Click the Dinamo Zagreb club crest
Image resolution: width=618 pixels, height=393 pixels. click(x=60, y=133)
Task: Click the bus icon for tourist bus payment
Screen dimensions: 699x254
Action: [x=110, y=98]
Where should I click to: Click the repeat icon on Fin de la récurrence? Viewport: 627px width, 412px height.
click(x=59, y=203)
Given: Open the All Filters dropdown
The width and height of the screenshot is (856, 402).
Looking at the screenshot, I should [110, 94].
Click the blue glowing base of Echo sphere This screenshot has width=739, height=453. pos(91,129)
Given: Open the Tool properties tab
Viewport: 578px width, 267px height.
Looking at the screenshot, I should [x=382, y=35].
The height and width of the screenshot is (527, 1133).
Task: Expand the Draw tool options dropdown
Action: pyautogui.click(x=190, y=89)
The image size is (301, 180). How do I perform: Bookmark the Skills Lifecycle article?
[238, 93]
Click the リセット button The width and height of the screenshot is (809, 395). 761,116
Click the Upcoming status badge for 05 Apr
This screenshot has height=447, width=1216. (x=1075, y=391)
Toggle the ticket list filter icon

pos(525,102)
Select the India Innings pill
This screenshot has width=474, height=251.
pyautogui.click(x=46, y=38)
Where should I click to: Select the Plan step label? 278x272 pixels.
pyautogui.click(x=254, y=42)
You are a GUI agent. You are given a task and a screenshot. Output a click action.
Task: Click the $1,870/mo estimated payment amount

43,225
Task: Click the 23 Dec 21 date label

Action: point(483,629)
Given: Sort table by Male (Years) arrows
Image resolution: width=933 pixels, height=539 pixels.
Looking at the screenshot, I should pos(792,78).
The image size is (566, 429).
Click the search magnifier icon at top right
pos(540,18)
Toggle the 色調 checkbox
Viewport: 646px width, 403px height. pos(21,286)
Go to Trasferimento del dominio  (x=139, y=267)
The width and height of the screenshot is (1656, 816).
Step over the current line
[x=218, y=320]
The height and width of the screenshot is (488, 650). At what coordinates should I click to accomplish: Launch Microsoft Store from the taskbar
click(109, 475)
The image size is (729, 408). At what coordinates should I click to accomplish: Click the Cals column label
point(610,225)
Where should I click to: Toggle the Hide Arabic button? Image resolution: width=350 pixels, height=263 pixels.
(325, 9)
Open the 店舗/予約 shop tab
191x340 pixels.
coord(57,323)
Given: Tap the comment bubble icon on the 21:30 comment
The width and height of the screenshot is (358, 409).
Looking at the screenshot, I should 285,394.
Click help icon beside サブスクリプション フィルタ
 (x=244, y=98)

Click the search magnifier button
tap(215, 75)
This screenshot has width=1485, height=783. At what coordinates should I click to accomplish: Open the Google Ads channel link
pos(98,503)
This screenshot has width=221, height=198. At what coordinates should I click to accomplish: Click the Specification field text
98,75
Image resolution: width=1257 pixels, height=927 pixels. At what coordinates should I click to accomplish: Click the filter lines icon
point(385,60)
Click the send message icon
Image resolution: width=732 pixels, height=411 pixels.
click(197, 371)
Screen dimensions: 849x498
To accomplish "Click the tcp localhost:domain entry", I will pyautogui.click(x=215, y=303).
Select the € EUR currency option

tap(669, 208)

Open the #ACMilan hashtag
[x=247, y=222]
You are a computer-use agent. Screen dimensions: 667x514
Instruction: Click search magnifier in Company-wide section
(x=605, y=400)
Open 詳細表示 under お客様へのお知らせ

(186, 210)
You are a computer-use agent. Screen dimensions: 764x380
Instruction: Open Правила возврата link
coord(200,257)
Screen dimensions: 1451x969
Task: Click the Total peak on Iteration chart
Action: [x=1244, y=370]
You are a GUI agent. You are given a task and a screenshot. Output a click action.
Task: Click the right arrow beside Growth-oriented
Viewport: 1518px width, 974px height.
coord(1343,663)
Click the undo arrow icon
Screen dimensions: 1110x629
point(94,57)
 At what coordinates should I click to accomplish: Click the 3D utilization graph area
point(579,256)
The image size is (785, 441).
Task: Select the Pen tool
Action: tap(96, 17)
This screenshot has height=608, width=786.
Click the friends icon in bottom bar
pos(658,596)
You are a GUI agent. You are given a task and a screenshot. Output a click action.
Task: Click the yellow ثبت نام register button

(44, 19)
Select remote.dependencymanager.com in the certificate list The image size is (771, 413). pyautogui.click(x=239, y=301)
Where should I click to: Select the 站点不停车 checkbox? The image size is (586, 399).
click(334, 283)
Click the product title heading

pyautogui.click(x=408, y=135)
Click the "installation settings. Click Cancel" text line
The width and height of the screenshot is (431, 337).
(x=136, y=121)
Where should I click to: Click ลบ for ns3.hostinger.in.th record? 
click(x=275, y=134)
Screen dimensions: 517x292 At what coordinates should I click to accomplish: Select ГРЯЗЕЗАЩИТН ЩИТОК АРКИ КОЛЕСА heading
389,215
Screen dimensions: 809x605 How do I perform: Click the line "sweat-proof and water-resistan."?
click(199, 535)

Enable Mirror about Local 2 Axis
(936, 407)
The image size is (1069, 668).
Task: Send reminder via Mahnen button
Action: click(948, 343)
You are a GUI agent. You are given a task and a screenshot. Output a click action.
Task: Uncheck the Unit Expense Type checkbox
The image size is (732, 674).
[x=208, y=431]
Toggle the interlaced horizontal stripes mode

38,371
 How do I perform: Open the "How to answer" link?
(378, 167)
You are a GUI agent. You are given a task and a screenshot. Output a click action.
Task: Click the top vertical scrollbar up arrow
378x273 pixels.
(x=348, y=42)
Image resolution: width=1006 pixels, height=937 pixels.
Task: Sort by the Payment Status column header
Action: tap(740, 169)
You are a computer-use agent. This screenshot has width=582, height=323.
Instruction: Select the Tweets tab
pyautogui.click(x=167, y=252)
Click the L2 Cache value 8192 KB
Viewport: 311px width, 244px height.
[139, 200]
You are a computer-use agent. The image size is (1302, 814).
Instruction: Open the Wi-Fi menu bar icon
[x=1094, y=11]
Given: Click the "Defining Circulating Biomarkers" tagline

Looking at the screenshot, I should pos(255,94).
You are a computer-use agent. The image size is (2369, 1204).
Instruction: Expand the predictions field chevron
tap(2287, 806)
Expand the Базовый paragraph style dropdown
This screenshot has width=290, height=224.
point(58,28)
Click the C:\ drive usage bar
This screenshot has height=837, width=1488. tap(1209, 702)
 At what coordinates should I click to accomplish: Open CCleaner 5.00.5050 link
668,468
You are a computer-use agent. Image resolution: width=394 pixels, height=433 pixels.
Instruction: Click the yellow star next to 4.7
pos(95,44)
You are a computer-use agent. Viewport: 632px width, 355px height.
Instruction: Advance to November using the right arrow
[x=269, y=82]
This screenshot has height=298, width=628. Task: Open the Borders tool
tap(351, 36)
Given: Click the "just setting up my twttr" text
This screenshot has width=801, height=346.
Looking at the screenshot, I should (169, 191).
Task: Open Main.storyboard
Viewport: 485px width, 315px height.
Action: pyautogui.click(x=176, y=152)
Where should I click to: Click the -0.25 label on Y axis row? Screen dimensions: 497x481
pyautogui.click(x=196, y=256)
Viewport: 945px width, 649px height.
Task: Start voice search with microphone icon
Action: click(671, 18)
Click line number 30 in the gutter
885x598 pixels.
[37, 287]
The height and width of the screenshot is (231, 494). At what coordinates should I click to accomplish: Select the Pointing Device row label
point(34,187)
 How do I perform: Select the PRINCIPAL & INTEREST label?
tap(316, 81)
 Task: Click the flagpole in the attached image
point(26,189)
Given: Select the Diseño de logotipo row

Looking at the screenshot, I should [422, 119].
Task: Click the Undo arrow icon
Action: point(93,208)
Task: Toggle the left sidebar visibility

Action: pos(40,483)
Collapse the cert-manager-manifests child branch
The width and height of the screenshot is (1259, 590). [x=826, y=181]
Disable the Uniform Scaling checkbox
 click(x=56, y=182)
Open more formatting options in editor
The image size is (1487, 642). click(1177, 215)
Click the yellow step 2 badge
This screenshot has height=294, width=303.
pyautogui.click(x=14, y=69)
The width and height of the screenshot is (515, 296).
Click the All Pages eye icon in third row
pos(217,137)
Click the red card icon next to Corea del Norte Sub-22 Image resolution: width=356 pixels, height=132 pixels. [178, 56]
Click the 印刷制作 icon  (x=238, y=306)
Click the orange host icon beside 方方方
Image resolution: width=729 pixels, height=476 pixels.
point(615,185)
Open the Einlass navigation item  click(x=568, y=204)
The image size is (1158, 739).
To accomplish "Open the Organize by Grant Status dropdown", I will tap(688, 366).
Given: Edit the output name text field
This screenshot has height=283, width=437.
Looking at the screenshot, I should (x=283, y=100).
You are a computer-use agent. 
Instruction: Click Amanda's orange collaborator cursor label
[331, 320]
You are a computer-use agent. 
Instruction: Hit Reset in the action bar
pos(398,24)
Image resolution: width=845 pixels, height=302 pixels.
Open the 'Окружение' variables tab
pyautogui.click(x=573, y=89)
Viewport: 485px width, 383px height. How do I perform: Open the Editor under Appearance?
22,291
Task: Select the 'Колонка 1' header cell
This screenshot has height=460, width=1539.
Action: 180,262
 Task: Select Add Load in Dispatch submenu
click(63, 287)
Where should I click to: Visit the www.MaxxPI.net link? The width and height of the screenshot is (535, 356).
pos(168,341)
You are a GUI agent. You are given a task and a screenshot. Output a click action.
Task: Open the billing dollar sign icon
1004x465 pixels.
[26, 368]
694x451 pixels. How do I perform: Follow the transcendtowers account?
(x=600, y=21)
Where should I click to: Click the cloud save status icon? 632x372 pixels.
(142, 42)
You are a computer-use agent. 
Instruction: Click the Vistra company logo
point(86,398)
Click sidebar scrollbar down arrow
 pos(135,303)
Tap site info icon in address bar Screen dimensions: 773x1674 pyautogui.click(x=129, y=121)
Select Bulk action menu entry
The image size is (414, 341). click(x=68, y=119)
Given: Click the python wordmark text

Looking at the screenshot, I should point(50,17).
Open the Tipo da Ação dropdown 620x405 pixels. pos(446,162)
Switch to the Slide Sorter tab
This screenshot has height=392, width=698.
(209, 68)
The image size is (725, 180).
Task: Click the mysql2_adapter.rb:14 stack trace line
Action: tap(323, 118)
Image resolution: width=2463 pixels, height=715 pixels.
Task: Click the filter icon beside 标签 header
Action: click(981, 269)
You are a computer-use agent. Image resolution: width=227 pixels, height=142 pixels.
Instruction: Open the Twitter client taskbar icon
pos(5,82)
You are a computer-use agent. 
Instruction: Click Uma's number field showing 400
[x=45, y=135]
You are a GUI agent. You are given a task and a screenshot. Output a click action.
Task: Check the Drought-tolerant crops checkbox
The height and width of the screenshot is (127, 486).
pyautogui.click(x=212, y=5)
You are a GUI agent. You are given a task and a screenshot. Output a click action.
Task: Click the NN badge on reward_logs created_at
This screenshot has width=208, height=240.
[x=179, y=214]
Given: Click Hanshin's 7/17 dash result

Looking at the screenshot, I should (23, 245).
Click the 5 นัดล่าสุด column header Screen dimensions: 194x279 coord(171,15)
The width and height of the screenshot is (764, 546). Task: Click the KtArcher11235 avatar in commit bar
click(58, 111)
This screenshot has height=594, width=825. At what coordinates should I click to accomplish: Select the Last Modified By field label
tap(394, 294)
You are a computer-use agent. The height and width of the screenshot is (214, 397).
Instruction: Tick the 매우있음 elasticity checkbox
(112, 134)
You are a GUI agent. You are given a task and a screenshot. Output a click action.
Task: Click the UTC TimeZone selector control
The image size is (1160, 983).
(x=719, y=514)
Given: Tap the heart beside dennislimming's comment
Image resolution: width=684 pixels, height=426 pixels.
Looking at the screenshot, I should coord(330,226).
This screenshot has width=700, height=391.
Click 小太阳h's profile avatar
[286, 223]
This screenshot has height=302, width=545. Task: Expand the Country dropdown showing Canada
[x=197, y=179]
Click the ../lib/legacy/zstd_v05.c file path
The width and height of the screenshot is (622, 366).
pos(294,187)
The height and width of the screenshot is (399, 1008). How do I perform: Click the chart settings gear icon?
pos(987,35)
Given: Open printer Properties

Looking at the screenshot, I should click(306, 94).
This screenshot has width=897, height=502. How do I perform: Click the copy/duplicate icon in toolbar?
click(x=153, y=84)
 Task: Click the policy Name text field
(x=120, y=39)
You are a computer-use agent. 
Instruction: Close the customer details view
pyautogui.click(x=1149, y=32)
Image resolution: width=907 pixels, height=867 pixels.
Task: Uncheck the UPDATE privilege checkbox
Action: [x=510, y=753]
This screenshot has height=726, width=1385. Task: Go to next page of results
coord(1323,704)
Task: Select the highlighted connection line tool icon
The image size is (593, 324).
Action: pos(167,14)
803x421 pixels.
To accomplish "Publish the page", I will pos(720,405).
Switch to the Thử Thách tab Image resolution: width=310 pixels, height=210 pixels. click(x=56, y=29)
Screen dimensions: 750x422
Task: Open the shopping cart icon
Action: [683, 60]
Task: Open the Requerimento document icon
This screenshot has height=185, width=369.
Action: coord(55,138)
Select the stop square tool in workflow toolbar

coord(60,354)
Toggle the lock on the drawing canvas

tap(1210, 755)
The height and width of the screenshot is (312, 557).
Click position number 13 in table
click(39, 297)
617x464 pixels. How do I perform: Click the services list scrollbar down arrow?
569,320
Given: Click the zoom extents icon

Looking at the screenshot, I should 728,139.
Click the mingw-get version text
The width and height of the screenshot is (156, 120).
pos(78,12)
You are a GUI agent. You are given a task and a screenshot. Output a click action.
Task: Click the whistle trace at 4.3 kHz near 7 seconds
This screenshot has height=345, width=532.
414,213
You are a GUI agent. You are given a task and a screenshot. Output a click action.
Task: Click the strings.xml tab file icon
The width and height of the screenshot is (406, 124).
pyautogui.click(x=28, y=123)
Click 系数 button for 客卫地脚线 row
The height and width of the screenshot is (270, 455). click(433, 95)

════════════════

Set problem:
Give the stretch of items from the line containing "Click the Upcoming status badge for 05 Apr" through the line containing "Viewport: 646px width, 403px" as a numbered list, including both of those lines and leaving out blank lines.

Output of the task:
1. Click the Upcoming status badge for 05 Apr
2. This screenshot has height=447, width=1216. (x=1075, y=391)
3. Toggle the ticket list filter icon
4. pos(525,102)
5. Select the India Innings pill
6. This screenshot has width=474, height=251.
7. pyautogui.click(x=46, y=38)
8. Where should I click to: Select the Plan step label? 278x272 pixels.
9. pyautogui.click(x=254, y=42)
10. You are a GUI agent. You are given a task and a screenshot. Output a click action.
11. Task: Click the $1,870/mo estimated payment amount
12. 43,225
13. Task: Click the 23 Dec 21 date label
14. Action: point(483,629)
15. Given: Sort table by Male (Years) arrows
16. Image resolution: width=933 pixels, height=539 pixels.
17. Looking at the screenshot, I should pos(792,78).
18. The image size is (566, 429).
19. Click the search magnifier icon at top right
20. pos(540,18)
21. Toggle the 色調 checkbox
22. Viewport: 646px width, 403px height. pos(21,286)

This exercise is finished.